WHAT TO PRODUCE
Pictures are not repeated. Every line from the beginning of the entries through the one with "This screenshot has width=793, height=1512." is restated exactly.

::::

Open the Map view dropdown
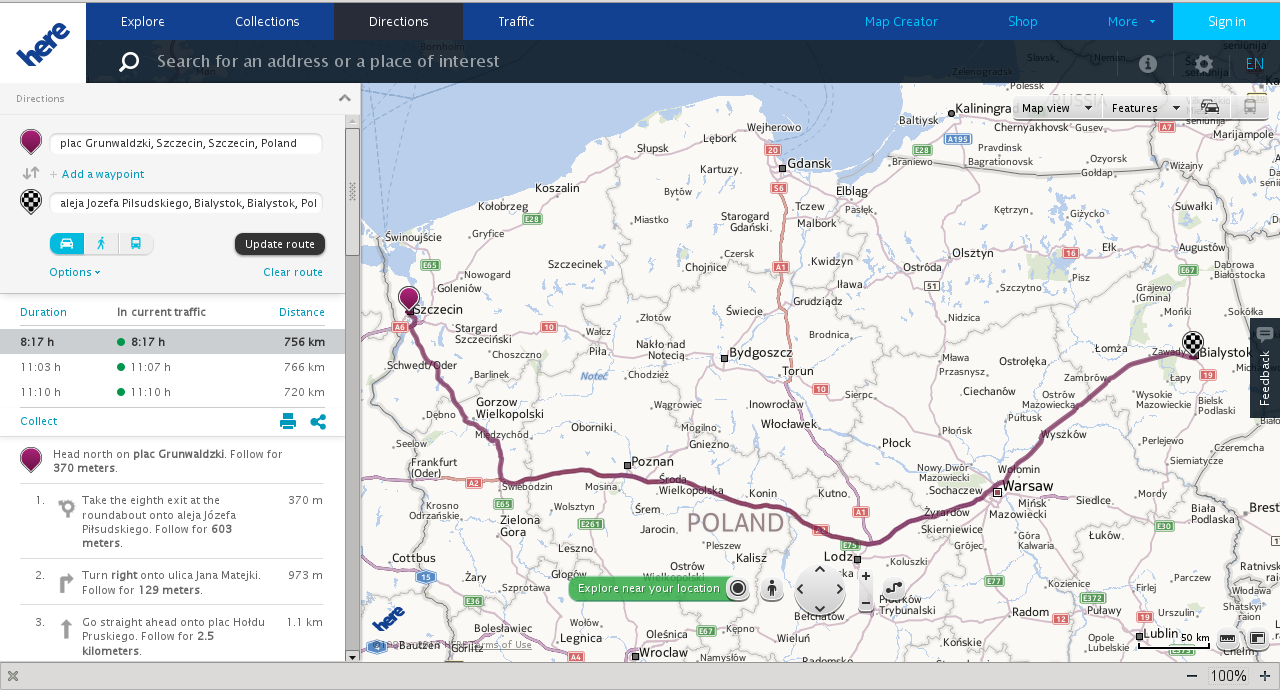This screenshot has height=690, width=1280. pos(1057,108)
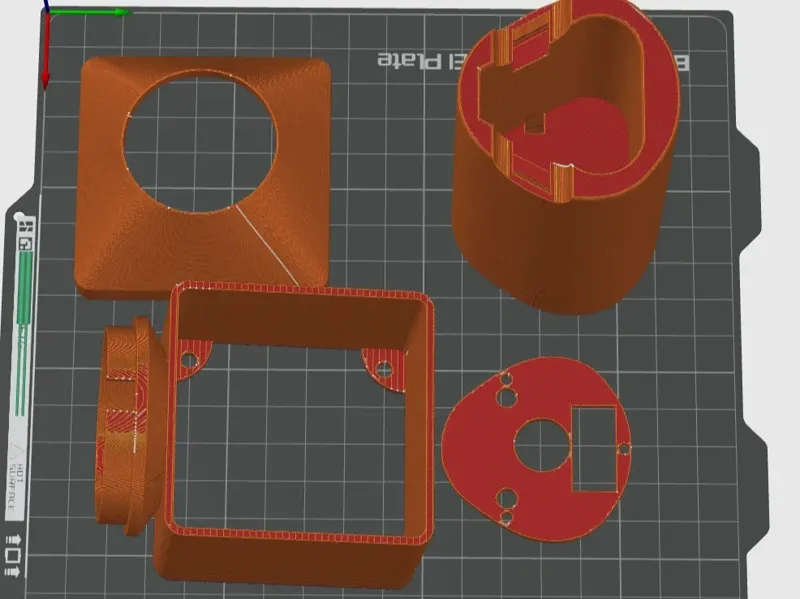The width and height of the screenshot is (800, 599).
Task: Click the central round hole of base plate
Action: 542,445
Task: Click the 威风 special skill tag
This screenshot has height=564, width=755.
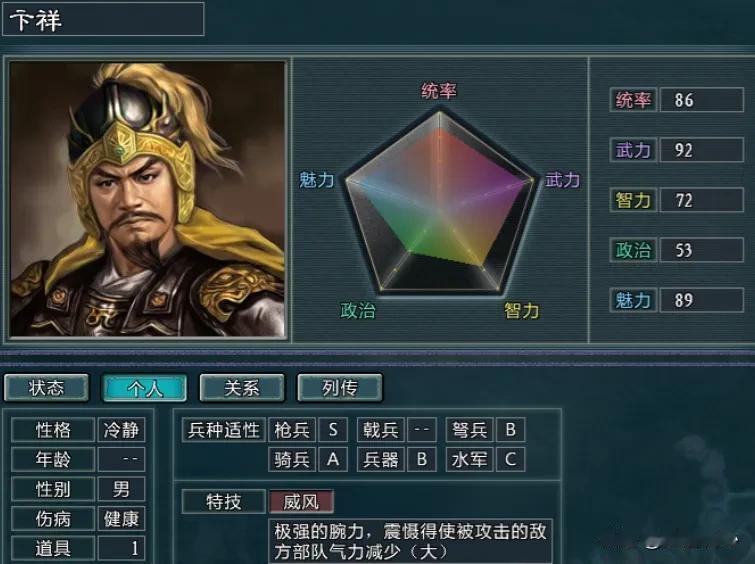Action: coord(301,502)
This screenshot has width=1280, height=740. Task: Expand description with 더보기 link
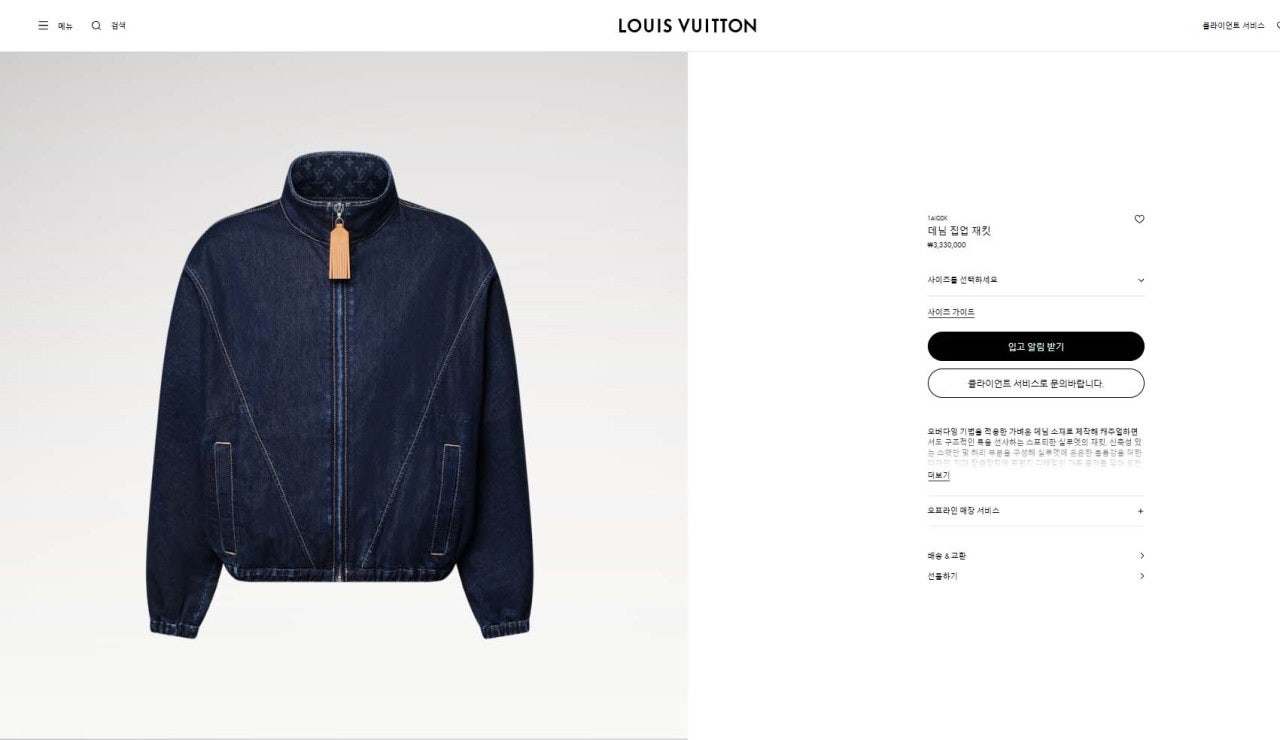[938, 476]
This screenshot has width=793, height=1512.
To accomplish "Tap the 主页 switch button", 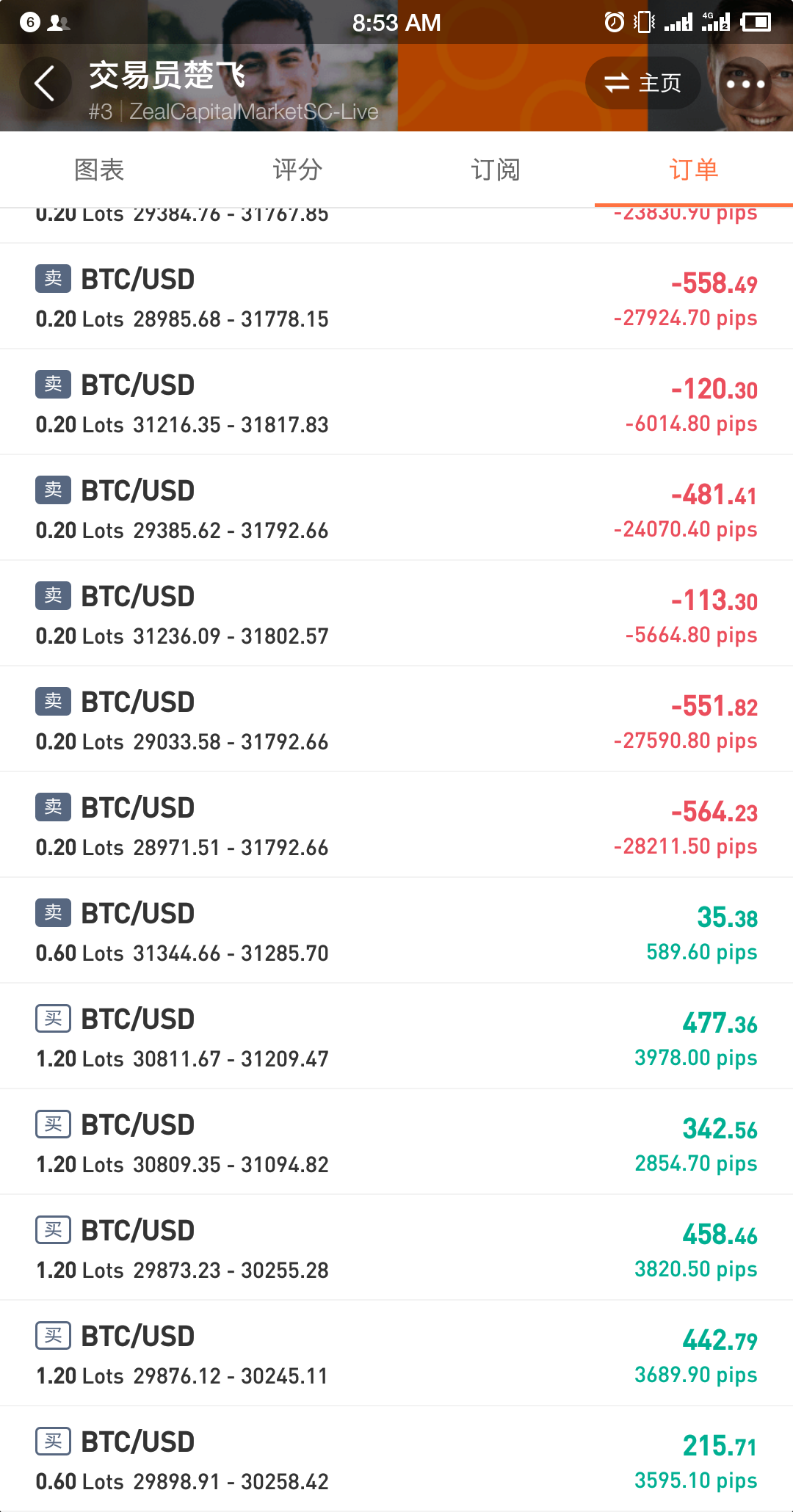I will click(643, 83).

::::

EXPECTED ANSWER
Open the Map view dropdown
This screenshot has height=690, width=1280. pos(1057,108)
The width and height of the screenshot is (800, 599).
Task: Click the central round hole of base plate
Action: 542,445
Task: Click the 威风 special skill tag
This screenshot has height=564, width=755.
Action: coord(301,502)
This screenshot has width=1280, height=740. Task: Expand description with 더보기 link
[938, 476]
This screenshot has width=793, height=1512.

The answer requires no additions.